#### EXTRACTED INFORMATION
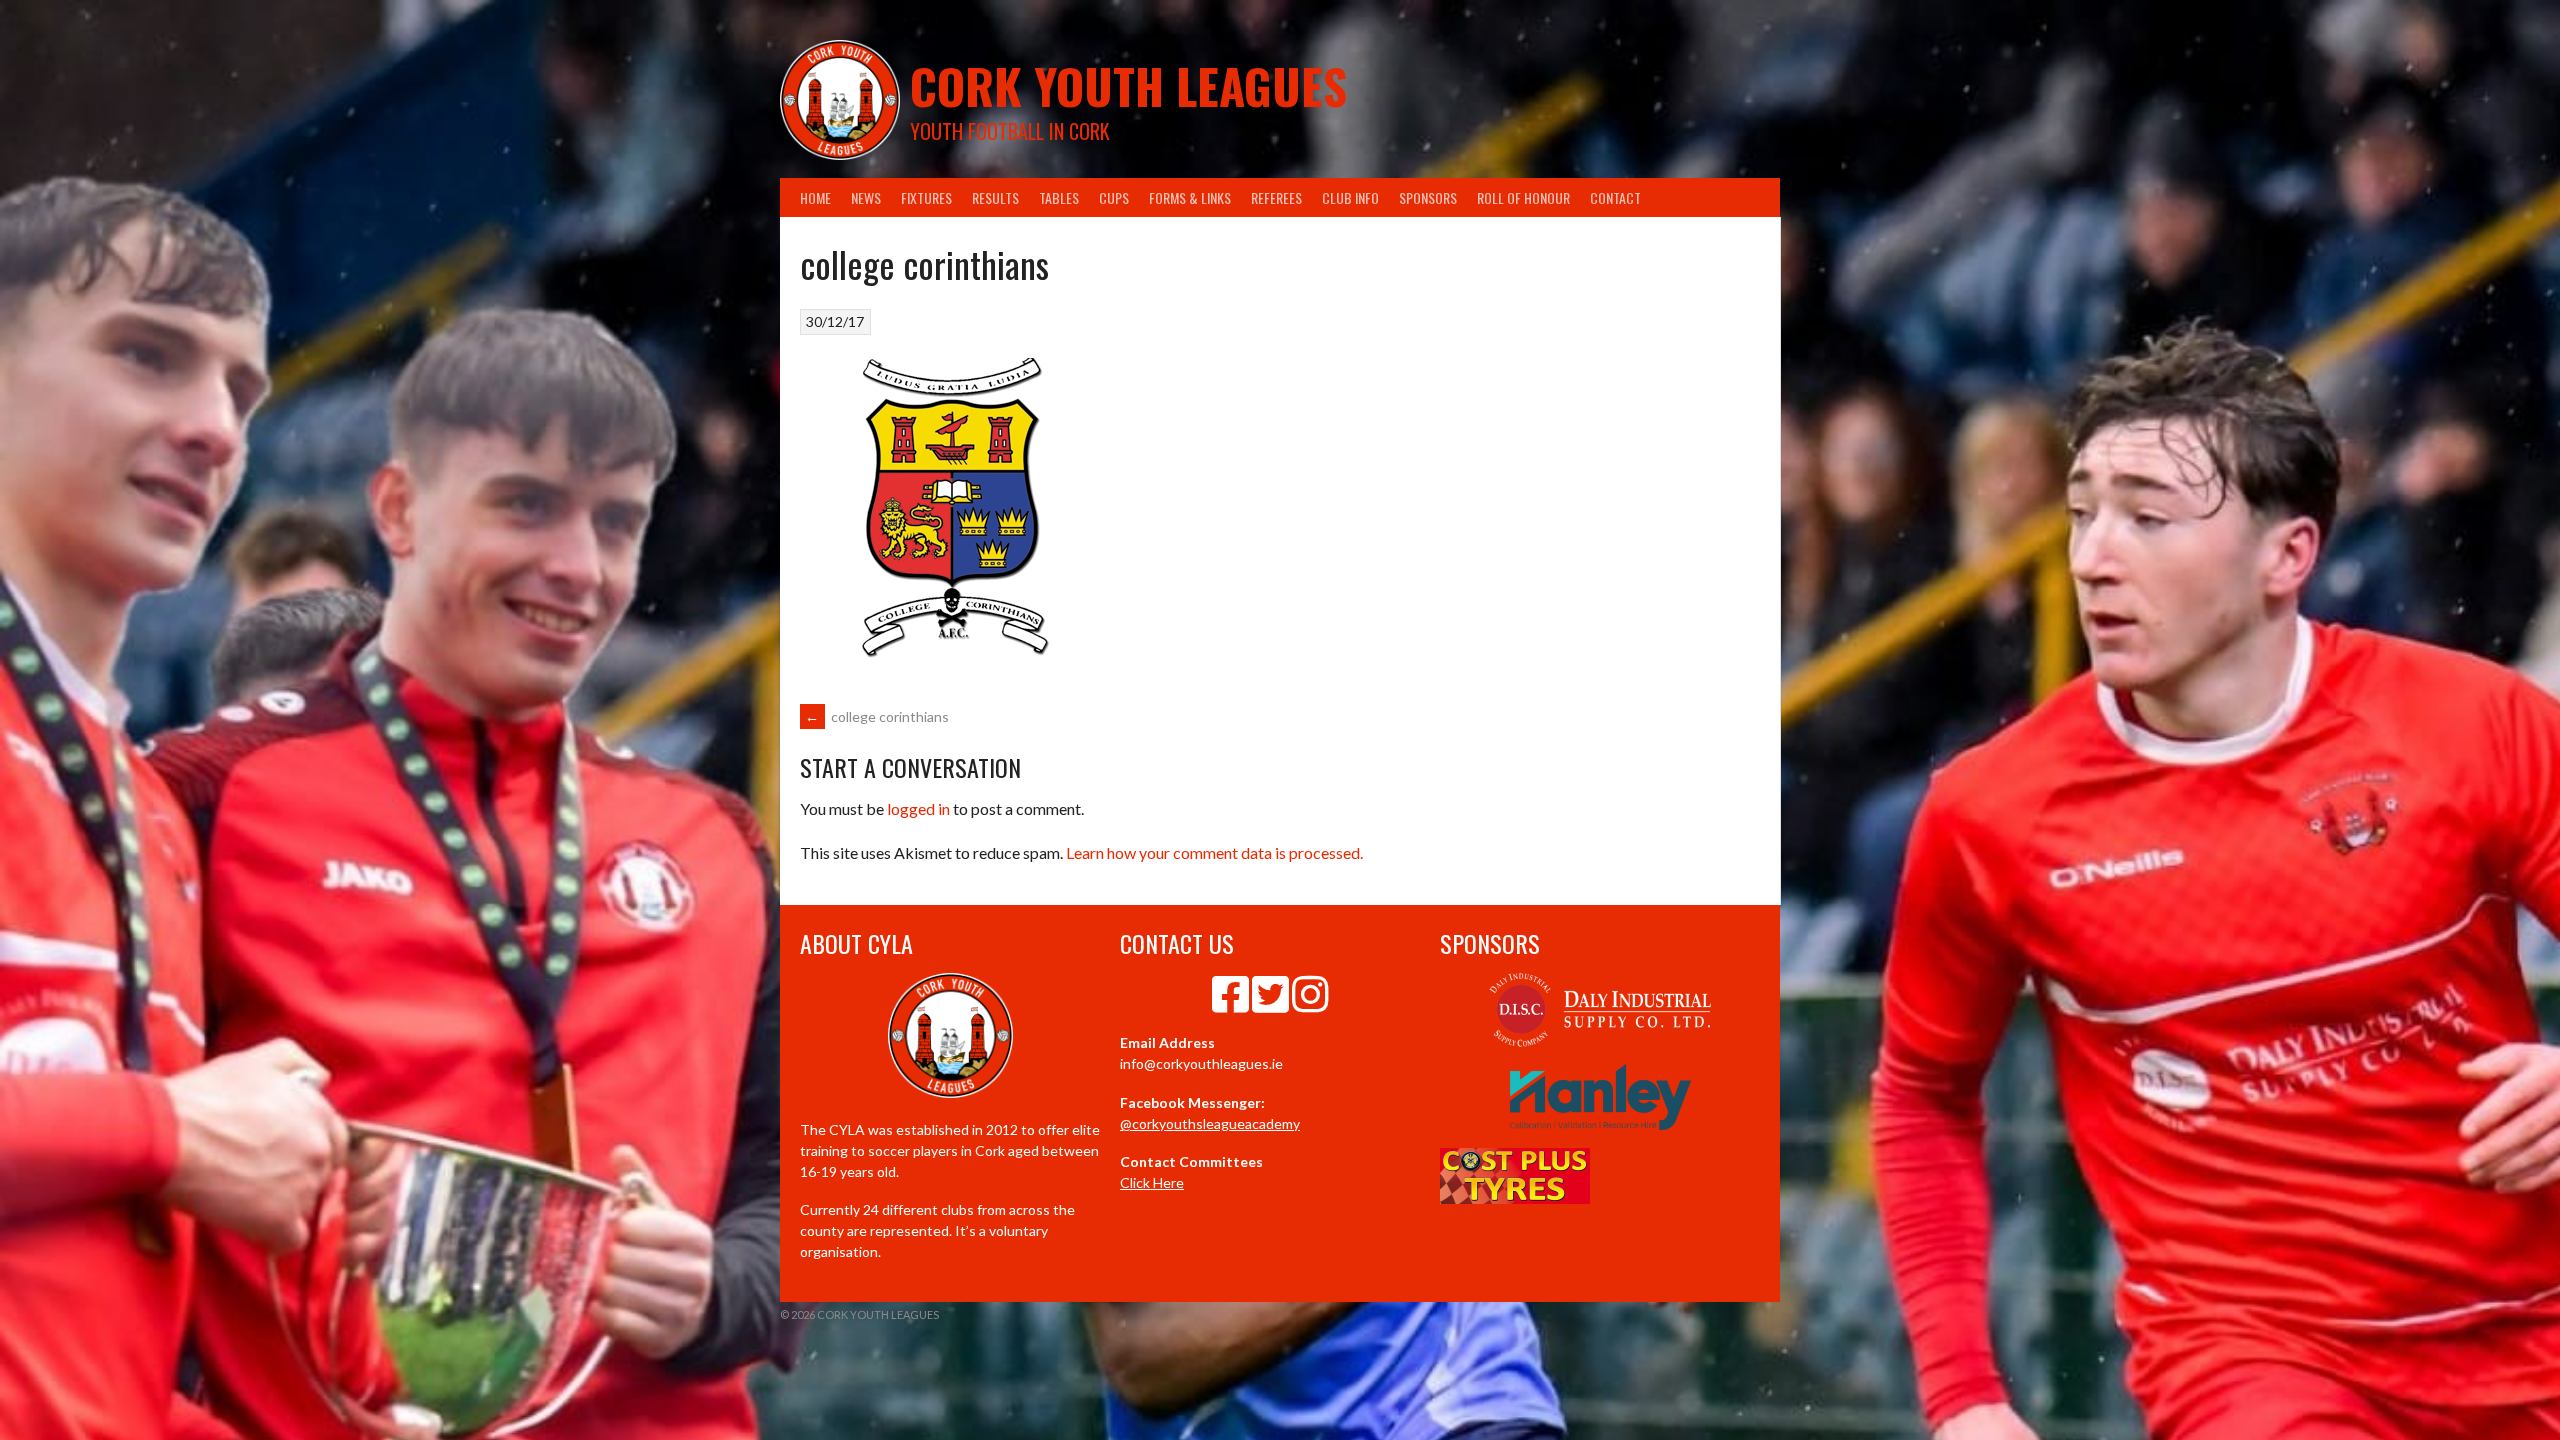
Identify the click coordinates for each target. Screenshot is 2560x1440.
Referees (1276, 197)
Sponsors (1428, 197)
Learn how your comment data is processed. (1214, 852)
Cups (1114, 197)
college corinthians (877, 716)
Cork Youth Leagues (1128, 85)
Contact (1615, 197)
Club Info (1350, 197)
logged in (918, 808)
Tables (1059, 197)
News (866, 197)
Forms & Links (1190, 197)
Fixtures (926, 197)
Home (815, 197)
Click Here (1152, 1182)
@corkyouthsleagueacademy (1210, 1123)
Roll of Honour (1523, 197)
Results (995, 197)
--
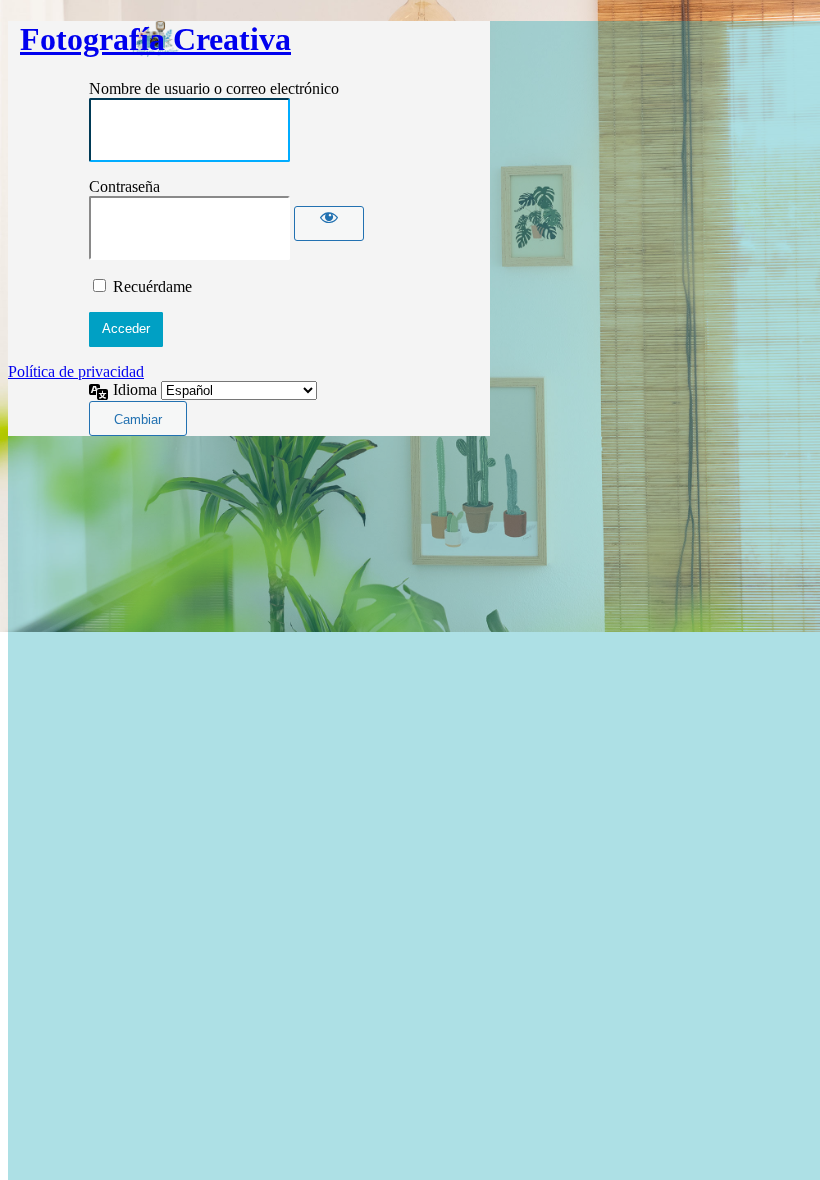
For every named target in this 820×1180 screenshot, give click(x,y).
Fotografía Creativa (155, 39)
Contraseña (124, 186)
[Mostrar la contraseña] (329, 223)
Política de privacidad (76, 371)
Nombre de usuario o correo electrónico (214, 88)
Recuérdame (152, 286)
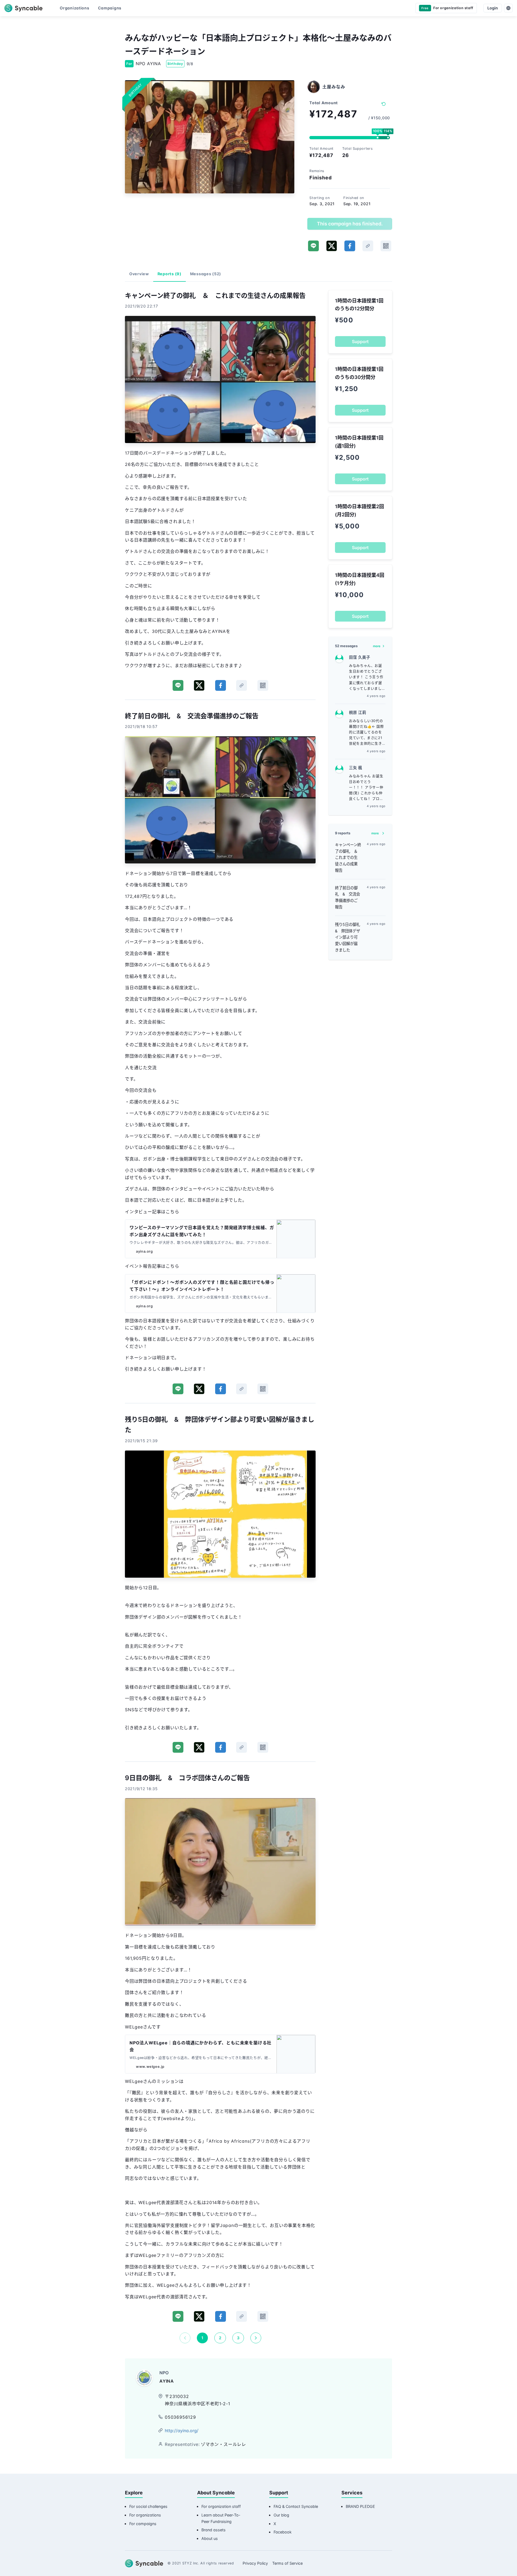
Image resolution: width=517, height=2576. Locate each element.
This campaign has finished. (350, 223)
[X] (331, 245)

#### ACTIVITY
What to print is the stretch of entries from the line with "Política de privacidad (76, 371)" up to and including the line with "[X] (331, 245)". Please print it exactly and leave out the pictures.

#### EXERCISE ANSWER
Política de privacidad (76, 371)
Nombre de usuario o correo electrónico (214, 88)
Recuérdame (152, 286)
Image resolution: width=517, height=2576. Locate each element.
This campaign has finished. (350, 223)
[X] (331, 245)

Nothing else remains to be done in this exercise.